Your own actions as parents can also be a significant factor in your child’s body image. Research suggests that girls whose mothers were critical of their eating habits or appearance were more likely to have body image issues. On the other hand, giving your children sincere compliments can help to build a good body image. The Irish Nutrition and Dietetic Institute notes that it can help to talk about what bodies can do, and how to stay healthy rather than a narrow focus on weight or beauty.
Outside of the home, there are a number of societal stressors on body image. A report by the All Party Parliamentary Group on Body Image found that the most important societal influences on body image were the media (43.5%), advertising (16.8%) and celebrity culture (12.5%). Peers, parents and specific sectors such as the fashion industry were also identified.
Social media, which ties into both the media and peer groups is also a significant factor in body image development. The fact that pictures and images can be measured against each other via “likes”, “comments” and other interactions value “beauty” in a way unlike pre-social media circumstances. Children can now directly compare how popular their images are to their friends, and the fickle and imperfect nature of such a comparison can lead to difficulties in having realistic views about their own body image. A poll by Royal Society for Public Health (2017) found that social media may be fuelling a mental health crisis. In particular, the social media platforms “Instagram” and “Snapchat” was singled out as particularly damaging to young people.
What can parents do about it?

TASKS
**a)** Change the body image text from the words "Your own actions" through "were also identified.", swapping "celebrity culture" for "influencer culture" and leaving everything else as it is.
**b)** Answer these questions from the body image text:
(i) Which institute notes that it can help to talk about what bodies can do?
(ii) What percentage did the All Party Parliamentary Group report give for advertising as an influence on body image?
(iii) Which two social media platforms did the 2017 Royal Society for Public Health poll single out as particularly damaging to young people?
**c)** Carry on the body image text from its final line.

SOURCE EXCERPT
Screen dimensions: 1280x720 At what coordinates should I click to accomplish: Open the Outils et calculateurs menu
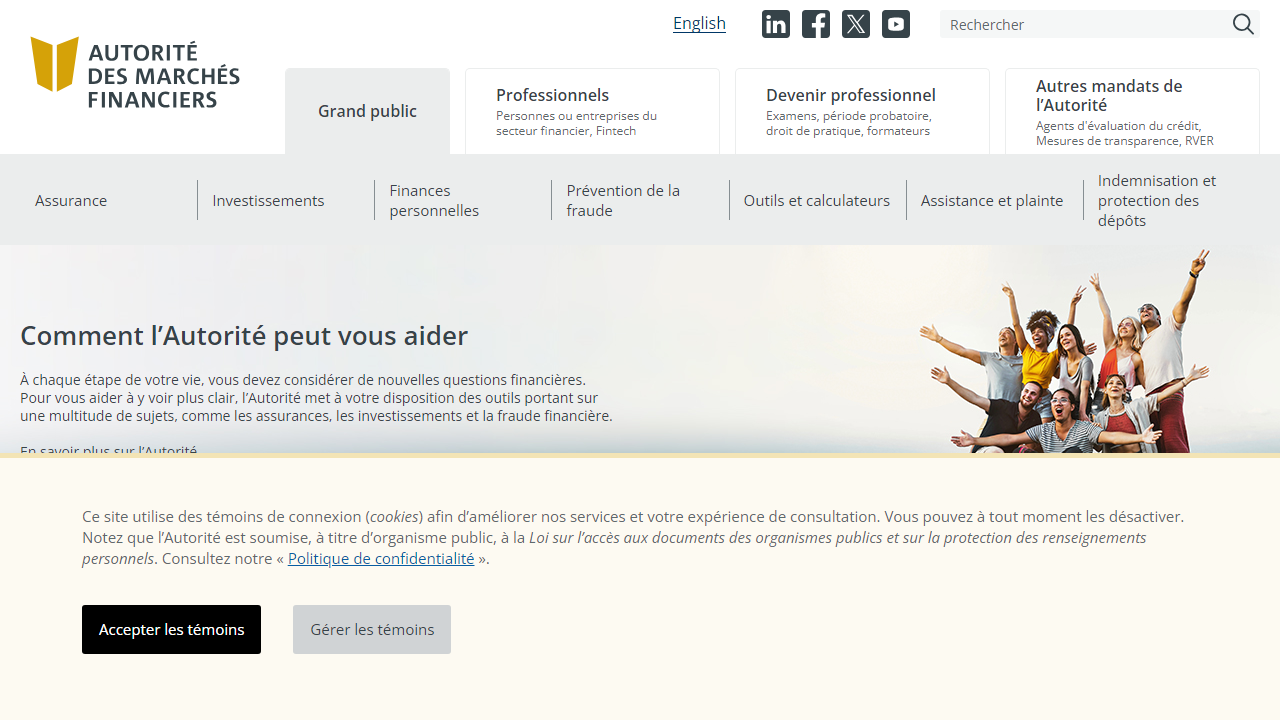816,200
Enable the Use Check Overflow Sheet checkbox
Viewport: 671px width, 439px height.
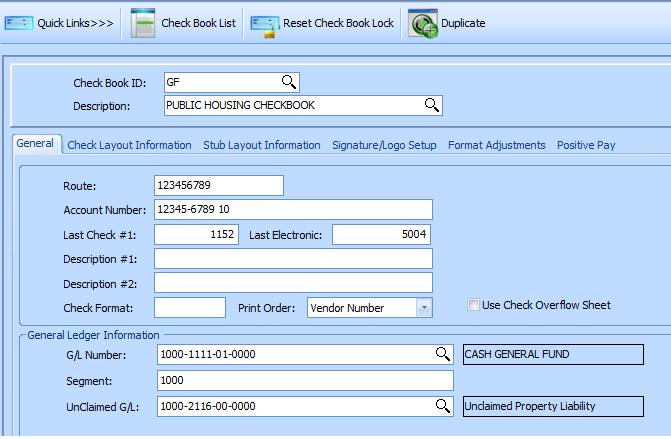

SOLVED PROBLEMS
**a)**
Your own actions as parents can also be a significant factor in your child’s body image. Research suggests that girls whose mothers were critical of their eating habits or appearance were more likely to have body image issues. On the other hand, giving your children sincere compliments can help to build a good body image. The Irish Nutrition and Dietetic Institute notes that it can help to talk about what bodies can do, and how to stay healthy rather than a narrow focus on weight or beauty.
Outside of the home, there are a number of societal stressors on body image. A report by the All Party Parliamentary Group on Body Image found that the most important societal influences on body image were the media (43.5%), advertising (16.8%) and influencer culture (12.5%). Peers, parents and specific sectors such as the fashion industry were also identified.

**b)**
(i) The Irish Nutrition and Dietetic Institute
(ii) 16.8%
(iii) Instagram and Snapchat

**c)**
There are immense pressures on young people that can negatively impact their own body image. So, what can parents do to help? Gail Saltz, the editor of the Child Mind Institute notes that there are two important aspects of body image parents should help their child with.
“They need to feel okay about how they look, and not let their looks dominate their sense of self-worth.”
She gives a number of steps that parents can make use of to help promote a healthy body image. Some of these are:
1. Sympathise with their concerns and validate the pressures they feel.
2. Be positive about your own body, or at least not obviously negative.
3. Both parents should be involved in promoting body image if possible – fathers play a particular role in supporting positive body image in girls.
Another important aspect is communication. Talking to your children – even relatively young children about issues around body image, in an age appropriate way can help. Family Lives (England) suggests that parents have a relaxed conversation with their young people to find out their thoughts, concerns and insecurities about their own bodies. It is important for young people to know that their parents care about how they feel. Even if you strongly disagree with their views or think their concerns are unreasonable, parents should be careful not to invalidate their young person’s feelings. If they want to change the way they look, support them to do so in a realistic and healthy manner. This might mean exercise or healthier diets, and may help to steer young people away from unhealthy habits later.
Stanford Children’s Health suggests that parents and young people should eat together. This can help to promote healthy eating and body image. Additionally, parents should take the time to praise and instil confidence in their children. Being active in other areas – such as clubs, sports or hobbies – where your young person can excel is a good way to ensure that their body image is not so central to their identity. This reduces the likelihood of obsession with body image, and subsequent negative behaviours.
The best way to understand why body image can be so important for young people is to explore how they define themselves. If a very significant part of who they see themselves as relates to how they look – their hair colour, their weight or how attractive they feel they are – then any negative comments or experiences relating to that will naturally have a massive impact. In order to have a strong self-image, parents should encourage young people to recognize strengths and the feelings of confidence they build, especially in times of doubt.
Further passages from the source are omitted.